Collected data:

- - - - -

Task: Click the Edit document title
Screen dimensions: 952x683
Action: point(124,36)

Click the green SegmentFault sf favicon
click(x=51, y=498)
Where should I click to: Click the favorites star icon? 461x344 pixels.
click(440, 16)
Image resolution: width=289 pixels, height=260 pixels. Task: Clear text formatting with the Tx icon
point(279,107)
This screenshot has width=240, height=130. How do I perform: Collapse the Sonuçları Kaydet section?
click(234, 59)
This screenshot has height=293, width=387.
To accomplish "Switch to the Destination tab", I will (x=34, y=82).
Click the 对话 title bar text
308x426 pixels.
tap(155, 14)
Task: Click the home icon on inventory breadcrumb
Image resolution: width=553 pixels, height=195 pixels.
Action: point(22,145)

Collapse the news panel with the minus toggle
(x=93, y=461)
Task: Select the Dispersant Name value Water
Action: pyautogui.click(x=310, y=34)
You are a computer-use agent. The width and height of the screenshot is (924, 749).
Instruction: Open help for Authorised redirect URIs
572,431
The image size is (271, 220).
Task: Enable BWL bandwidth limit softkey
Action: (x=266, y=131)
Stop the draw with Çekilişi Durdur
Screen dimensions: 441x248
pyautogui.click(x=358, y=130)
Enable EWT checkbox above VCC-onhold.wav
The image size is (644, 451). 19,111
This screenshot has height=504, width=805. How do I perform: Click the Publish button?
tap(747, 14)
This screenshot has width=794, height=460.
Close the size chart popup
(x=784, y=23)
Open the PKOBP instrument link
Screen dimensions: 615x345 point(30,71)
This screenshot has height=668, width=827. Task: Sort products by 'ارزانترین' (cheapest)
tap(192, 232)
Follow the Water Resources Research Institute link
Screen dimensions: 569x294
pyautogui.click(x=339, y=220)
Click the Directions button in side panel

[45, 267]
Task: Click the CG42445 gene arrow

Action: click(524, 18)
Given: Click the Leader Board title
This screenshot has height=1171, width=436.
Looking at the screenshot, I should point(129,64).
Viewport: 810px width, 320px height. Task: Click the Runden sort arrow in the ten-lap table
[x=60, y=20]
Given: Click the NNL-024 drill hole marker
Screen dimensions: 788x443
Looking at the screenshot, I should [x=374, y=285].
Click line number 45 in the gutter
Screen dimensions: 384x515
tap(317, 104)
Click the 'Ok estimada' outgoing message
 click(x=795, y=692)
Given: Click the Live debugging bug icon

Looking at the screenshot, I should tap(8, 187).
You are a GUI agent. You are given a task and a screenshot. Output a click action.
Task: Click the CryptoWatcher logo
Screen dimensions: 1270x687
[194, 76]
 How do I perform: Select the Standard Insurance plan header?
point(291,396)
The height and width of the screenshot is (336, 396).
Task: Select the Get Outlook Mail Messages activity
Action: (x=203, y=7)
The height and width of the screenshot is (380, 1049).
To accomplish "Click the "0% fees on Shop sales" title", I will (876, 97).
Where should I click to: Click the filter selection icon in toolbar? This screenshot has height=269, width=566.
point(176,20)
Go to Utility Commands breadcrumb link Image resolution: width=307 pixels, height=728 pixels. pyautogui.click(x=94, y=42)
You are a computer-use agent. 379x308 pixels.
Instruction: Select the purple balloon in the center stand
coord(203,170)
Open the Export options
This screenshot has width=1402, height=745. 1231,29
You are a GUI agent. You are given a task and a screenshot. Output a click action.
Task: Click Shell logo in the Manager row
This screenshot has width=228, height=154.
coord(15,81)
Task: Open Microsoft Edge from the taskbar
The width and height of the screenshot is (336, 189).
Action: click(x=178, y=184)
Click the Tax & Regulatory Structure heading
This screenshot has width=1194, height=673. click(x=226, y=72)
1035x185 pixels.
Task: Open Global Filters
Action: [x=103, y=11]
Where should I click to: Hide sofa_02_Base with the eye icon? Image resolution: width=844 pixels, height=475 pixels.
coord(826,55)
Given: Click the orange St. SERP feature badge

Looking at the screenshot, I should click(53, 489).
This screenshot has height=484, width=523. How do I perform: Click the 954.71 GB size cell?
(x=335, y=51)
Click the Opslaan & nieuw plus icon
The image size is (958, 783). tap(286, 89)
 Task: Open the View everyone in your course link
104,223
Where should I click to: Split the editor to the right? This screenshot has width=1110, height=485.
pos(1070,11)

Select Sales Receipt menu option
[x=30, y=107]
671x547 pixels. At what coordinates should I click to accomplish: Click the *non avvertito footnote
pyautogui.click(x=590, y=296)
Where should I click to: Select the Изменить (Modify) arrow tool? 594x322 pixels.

- - - - -

YOUR OBJECTIVE: Tally every line of the entries that contains the word "agent", and respond with that number only.

PROBLEM SOLUTION: 4